No Fishing, No Fish, No Compensation

On September 1 Mark Tognazzini, a member of the Morro Bay Commercial Fishermen’s negotiation team, told KSBY-TV in San Luis Obispo that negotiations with PG&E over compensation for seasonal losses to the fishing industry and fisheries from their upcoming high-energy seismic test off the coast had stalled and that the two sides were “light years apart.”

One week later, on September 8, Mr. Tognazzini, who owns the Dockside Restaurants and fish market on Morro Bay’s Embarcadero, told The ROCK that the fishermen and PG&E are “even further apart now that they were before.”

And it doesn’t look like that galactic gap will be closing very much anytime in the foreseeable future.

The sides are so far apart on the dollar value of the losses to fishermen as a result of the PG&E’s high-decibel California Coastal Seismic Imaging Test, says Mr. Tognazzini, that they are currently in the process of trying to select a mediator, which PG&E will pay for, from a narrowed list. Meetings, however, are few and far between, and it remains unclear if mediation will actually net a settlement prior to the test or produce a legally binding one. The lack of a compensation agreement will not delay or stop the test.

Mr. Tognazzini is not optimistic about a positive outcome for the fishermen. “I think PG&E comes in and does what they want to do. They’ll have a claims process in that will be so bogged down that guys will give up,” he says. “In every meeting we have they always say, oh, we gotta go back and talk to the guys in charge. We bring the right guys to meeting to make decisions; they never bring the right guys to the meetings. It’s always somebody else they gotta go talk to.

“Right now we’re trying to pick a mediator, and they’ve eliminated a couple of really good mediators off the list,” he said. “We’re trying to agree on a mediator, and this is just to get to an MOU, in order words, a memo of doing business with them. We’ve got nothing in writing from them. They talk about this $1.3 million (offer) – this has just been tossed around a couple of times. What that is, that is their data they put together on the catch from ‘the racetrack’ area (of the test) only. Is this (test) going to cover 10 miles, 20 miles, 30 miles? It’s a little more far-reaching (than PG&E acknowledges)…”

Mr. Tognazzini is just as concerned about marine mammals, and is worried that PG&E has already divided and conquered the process by negotiating separately with environmental groups and other interested parties, making negotiations with the fishermen even more difficult.

“I’m willing to negotiate with them, but I think they have to look more far-reaching. I think there’s a little hype on both ends, and I think there’s more truth in the middle someplace. I know there’s immediate larvae kill within three to five meters of the guns. They say it’s inconsequential.

=== Dataset extract ===
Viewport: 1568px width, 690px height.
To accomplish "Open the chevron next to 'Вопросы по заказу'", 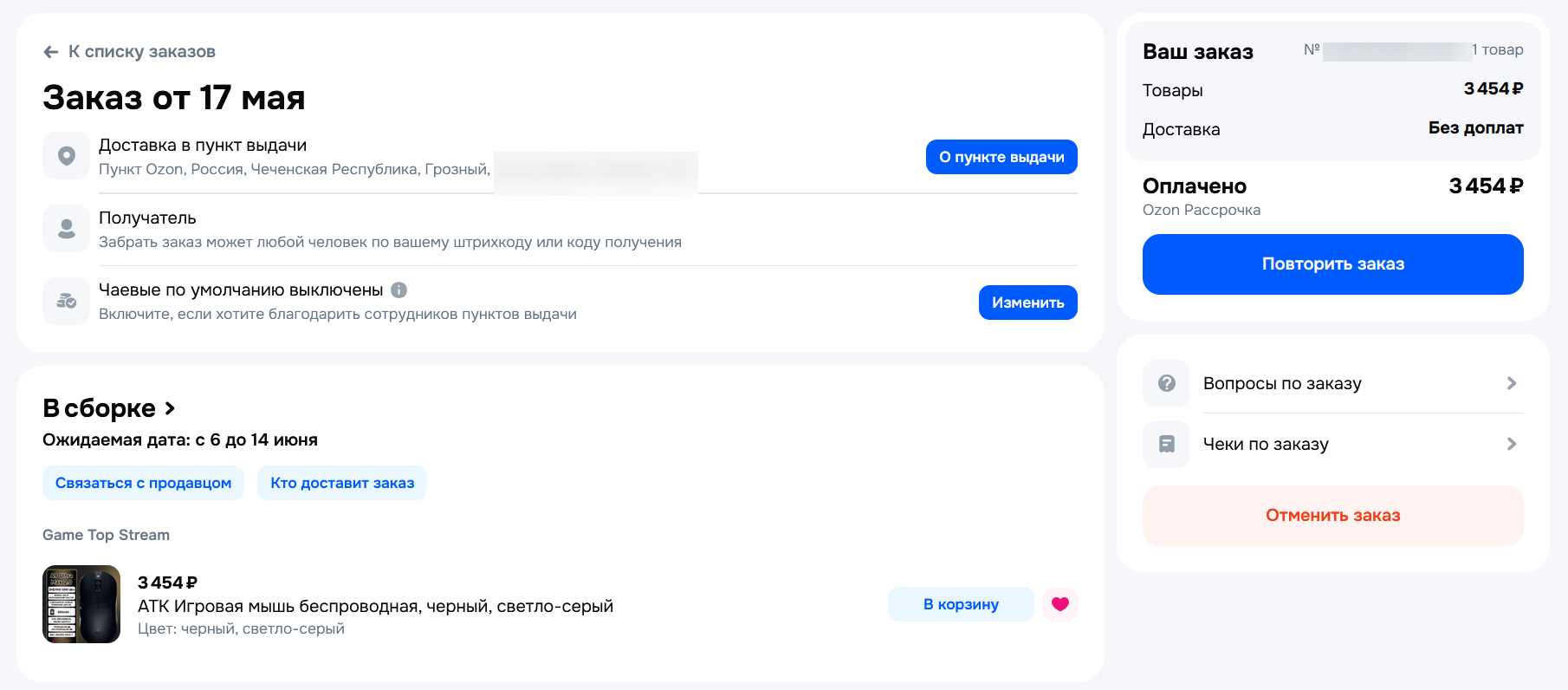I will coord(1512,383).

=== Problems ===
a: Duplicate everything in the PG&E seismic test article from "Mr. Tognazzini is not" down to "go talk to.".
b: In the PG&E seismic test article, who will pay for the mediator the two sides are trying to select?
c: Resume the PG&E seismic test article, picking up after its last sentence.

=== Answers to the tasks ===
a:
Mr. Tognazzini is not optimistic about a positive outcome for the fishermen. “I think PG&E comes in and does what they want to do. They’ll have a claims process in that will be so bogged down that guys will give up,” he says. “In every meeting we have they always say, oh, we gotta go back and talk to the guys in charge. We bring the right guys to meeting to make decisions; they never bring the right guys to the meetings. It’s always somebody else they gotta go talk to.

b: PG&E

c:
“In other words, if you take and extrapolate out the bio mass that gets killed because air guns travel in part of the ocean that all living forms are in that you can hardly see [then it's inconsequential]. It’s where all the light is, where all the oxygen is; abalone live up there, sea urchin larvae live up there, rockfish, all the larvae live in the zone where the air guns go through. Every time they fire a gun, 18 different guns, three to five meters from that gun, everything is killed. Every 20 seconds, 24 hours a day,” he said. “To PG&E it’s inconsequential because they’re comparing it to 2.5 million gallons of sea water, and killing everything in that that goes into (Diablo Canyon) every day, so it is inconsequential compared to that, but that’s twisted.”

One of the reasons Mr. Tognazzini is on the negotiating team is that he has first-hand knowledge of the seismic testing process and what it does to fish. His boat was chosen for a geophysical survey and study conducted in 1986. “It wasn’t done to this intensity,” he said, “but there was geophysical work going on and we had the same complaints then that we have now.”

The half-million-dollar 1987 study, “Effect of Sounds From a Geophysical Survey Device on Fishing Success,” Mr. Tognazzini said, “shows at a 190 decibels using a single air gun results in a 52% reduction in catch. This study doesn’t begin to cover what you have going long-term.”

The study also included a startle-response test on fish in an enclosure in Cayucos. “It’s germane to this area, so it’s powerful evidence for what the test does. It never addressed the long-term issue. It was only about the behavior difference patterns in rockfish; it’s not about what it might do to larvae, it’s not about marine mammals.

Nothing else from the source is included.